You can feel confident that your EF SET score reflects what you would receive on TOEFL and IELTS because the EF SET was built to the same standards of accuracy and reliability as other standardized English tests.
However, EF SET is designed to fill a gap that none of the other high-stakes English tests currently fills – to give the individual users power over his or her own progress and to support English language learning for everyone, regardless of their economic status or location. EF SET removes these barriers by making our tests free and available online.
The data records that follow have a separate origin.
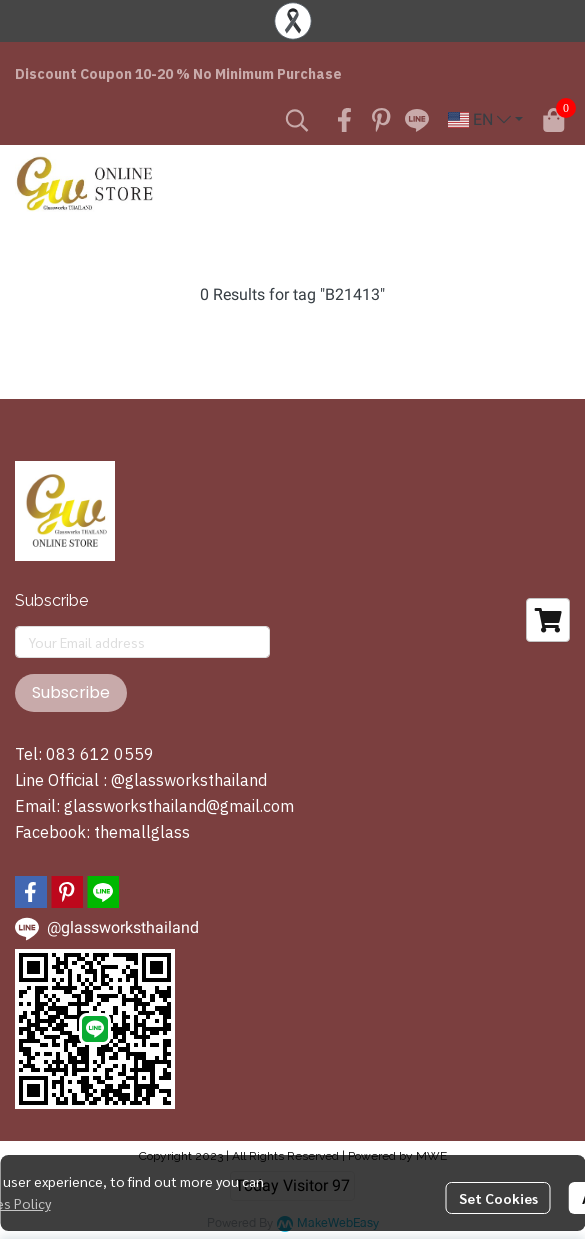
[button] (297, 120)
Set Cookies (498, 1198)
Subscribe (71, 692)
Adding to these benefits, EF SET is currently the only standardized English test that accurately measures all skill levels, beginner to proficient, in alignment with the internationally recognized standard, the Common European Framework of Reference (CEFR). Other standardized English tests are able to assess some proficiency levels, but not the entire CEFR scale.
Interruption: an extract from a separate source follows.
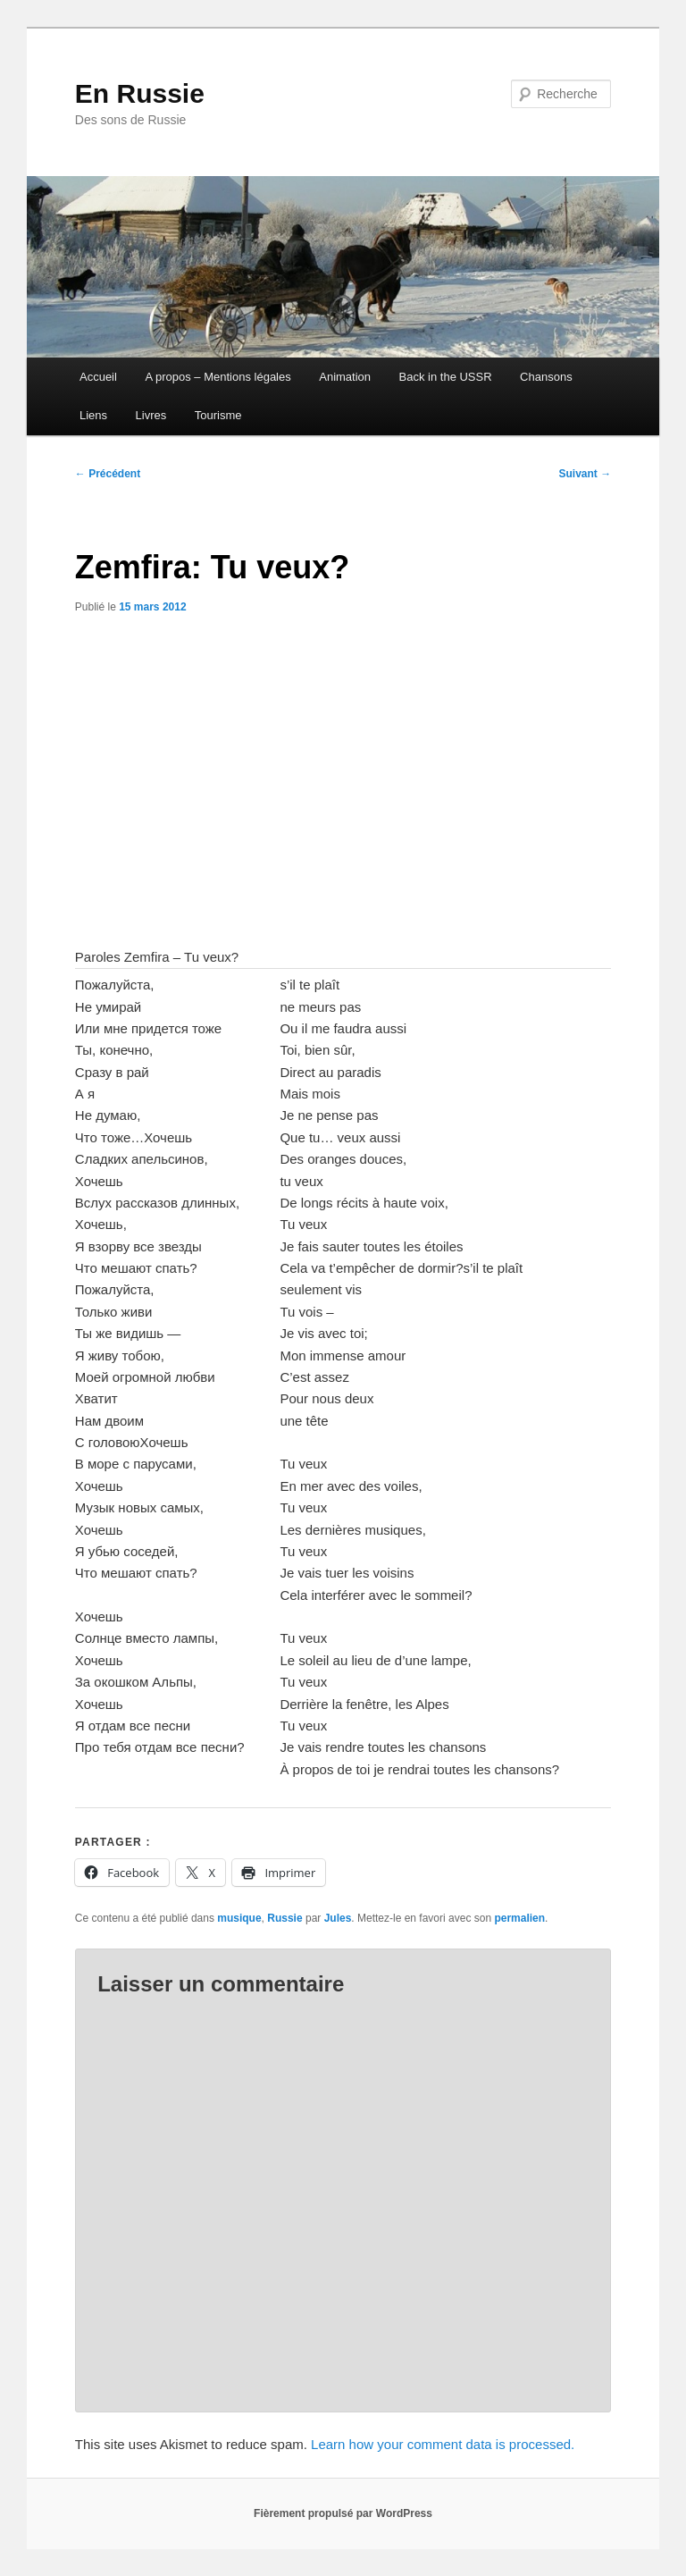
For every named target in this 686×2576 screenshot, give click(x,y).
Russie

If you want a detailed profile of your English language proficiency, you should take the EF SET. In 15 minutes, the Quick Check is designed as an English quiz to give a broad indicator of the general level of your English proficiency, not as a full, reliable measure. The EF SET is designed to give you a complete sense of your proficiency as it aligns to the full continuum of the CEFR levels from Beginner (A1) to Proficient (C2). Also, with completion of the 50-minute EF SET, you'll receive an official English certificate which you can easily share with your school or employer.
Your EF SET Certificate™ can be posted to your LinkedIn profile in one click. Anyone who completes the EF SET (50 min) can use the "Add to Profile" button to upload their test score and official EF SET Certificate™. EF is working in collaboration with LinkedIn to make it easier for English learners to show proof of their skills to millions of recruiters around the world.
If you receive a result of “0” or “No score” it is because you either did not answer any questions or you likely achieved very different scores on the reading and listening sections. Unfortunately, with scores that fall into two very different levels, we cannot provide a valid or meaningful combined EF SET score.
If you are looking to improve your English, there are a number of ways that you can achieve this with EF Education First. Contact us to find our more information about EF’s opportunities to study abroad and our online courses for all ages and levels.
The Quick Check (15 min) and EF SET (50 min) are reported on a 0-100 scale. However, the actual numerical representations of a score have different meanings. While the Quick Check will give you a general sense of your English proficiency, which is reported as a single numerical score (represented as a percentage for simplicity), the Quick Check score should be considered only an estimate of your English proficiency. It is also not necessarily predictive of your score on the 50-minute EF SET test. Your numerical scores on the Quick Check and the EF SET may place you in a different CEFR category because of the differences in the tests themselves.
The Quick Check is only 15 minutes long and is intended to give a general indication of a test taker’s English proficiency in three broad regions of the CEFR scale—Beginner (in the A1/A2 range) in the score band 1-60%, Intermediate (B1/B2 range) in the score band 61-85%, or Advanced (C1/C2 range) in the score band 86-100%.
The EF SET is designed primarily as a tool for individual students to support their learning. The scores are not reported to anyone else other than the test taker, unless the student chooses to provide the EF SET results as supplemental information to verify their English skills for university admissions or employment.